++++ Data provided ++++

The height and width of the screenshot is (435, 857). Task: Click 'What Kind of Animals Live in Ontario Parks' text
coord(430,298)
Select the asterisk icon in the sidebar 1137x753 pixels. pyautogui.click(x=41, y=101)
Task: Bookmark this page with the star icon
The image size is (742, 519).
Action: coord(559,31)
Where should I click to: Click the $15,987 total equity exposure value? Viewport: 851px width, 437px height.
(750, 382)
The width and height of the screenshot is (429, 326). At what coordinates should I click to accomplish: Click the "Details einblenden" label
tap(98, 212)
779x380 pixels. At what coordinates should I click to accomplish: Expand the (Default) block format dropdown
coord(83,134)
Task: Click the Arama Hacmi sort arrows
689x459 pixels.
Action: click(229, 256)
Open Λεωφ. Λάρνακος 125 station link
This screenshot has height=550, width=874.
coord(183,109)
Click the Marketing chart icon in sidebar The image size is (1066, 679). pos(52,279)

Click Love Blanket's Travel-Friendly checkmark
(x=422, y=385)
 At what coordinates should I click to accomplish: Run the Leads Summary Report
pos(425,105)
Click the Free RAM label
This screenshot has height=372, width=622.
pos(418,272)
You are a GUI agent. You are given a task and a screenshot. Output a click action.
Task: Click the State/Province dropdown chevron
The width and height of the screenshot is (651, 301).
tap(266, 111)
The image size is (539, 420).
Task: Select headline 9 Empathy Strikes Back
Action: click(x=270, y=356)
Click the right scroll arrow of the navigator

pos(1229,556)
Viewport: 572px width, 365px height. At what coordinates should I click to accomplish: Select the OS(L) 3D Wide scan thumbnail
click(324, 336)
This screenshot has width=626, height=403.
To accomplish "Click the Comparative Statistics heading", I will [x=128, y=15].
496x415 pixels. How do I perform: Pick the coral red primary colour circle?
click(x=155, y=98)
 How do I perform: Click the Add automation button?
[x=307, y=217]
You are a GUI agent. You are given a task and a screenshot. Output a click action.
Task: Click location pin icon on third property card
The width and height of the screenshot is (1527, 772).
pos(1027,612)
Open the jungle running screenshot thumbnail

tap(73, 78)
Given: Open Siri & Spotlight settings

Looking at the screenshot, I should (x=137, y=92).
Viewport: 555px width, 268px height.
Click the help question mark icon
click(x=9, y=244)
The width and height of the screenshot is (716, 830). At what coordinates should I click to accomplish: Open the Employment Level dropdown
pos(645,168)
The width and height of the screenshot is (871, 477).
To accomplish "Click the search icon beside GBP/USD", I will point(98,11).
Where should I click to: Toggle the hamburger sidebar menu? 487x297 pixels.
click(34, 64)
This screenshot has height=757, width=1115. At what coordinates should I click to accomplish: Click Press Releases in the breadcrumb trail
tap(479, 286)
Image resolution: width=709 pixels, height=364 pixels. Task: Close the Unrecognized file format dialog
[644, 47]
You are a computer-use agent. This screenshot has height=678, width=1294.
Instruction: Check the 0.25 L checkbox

++++

Work item: When a line in the data holds the word "will", show that line.

Solution for this exercise:
To accomplish "Click the Comparative Statistics heading", I will [x=128, y=15].
To accomplish "Click the search icon beside GBP/USD", I will point(98,11).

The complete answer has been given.